# DESCRIPTION OF THE TASK:
Please return the records below exactly as they stand.

(Dataset entries)
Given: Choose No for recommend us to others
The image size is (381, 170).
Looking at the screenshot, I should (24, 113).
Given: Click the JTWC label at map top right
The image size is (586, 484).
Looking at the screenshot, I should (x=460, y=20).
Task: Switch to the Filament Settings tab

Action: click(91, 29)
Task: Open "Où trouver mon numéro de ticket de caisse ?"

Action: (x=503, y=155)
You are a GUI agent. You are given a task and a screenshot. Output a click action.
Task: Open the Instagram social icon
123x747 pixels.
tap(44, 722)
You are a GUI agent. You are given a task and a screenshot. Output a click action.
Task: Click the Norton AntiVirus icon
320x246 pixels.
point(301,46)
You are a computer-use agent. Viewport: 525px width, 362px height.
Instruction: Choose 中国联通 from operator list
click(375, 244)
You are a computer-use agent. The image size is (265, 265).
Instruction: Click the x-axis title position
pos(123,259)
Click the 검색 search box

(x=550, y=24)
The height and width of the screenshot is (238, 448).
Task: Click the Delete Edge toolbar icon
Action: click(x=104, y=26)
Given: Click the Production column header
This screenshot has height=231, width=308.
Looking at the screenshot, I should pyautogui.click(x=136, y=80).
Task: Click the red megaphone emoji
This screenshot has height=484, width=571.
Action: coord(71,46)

# SOLVED PROBLEM:
Given: Choose No for recommend us to others
The image size is (381, 170).
Looking at the screenshot, I should (24, 113).
Given: Click the JTWC label at map top right
The image size is (586, 484).
Looking at the screenshot, I should (x=460, y=20).
Task: Switch to the Filament Settings tab

Action: click(91, 29)
Task: Open "Où trouver mon numéro de ticket de caisse ?"

Action: (x=503, y=155)
You are a GUI agent. You are given a task and a screenshot. Output a click action.
Task: Open the Instagram social icon
123x747 pixels.
tap(44, 722)
You are a GUI agent. You are given a task and a screenshot. Output a click action.
Task: Click the Norton AntiVirus icon
320x246 pixels.
point(301,46)
You are a computer-use agent. Viewport: 525px width, 362px height.
Instruction: Choose 中国联通 from operator list
click(375, 244)
You are a computer-use agent. The image size is (265, 265).
Instruction: Click the x-axis title position
pos(123,259)
Click the 검색 search box

(x=550, y=24)
The height and width of the screenshot is (238, 448).
Task: Click the Delete Edge toolbar icon
Action: click(x=104, y=26)
Given: Click the Production column header
This screenshot has height=231, width=308.
Looking at the screenshot, I should pyautogui.click(x=136, y=80).
Task: Click the red megaphone emoji
This screenshot has height=484, width=571.
Action: coord(71,46)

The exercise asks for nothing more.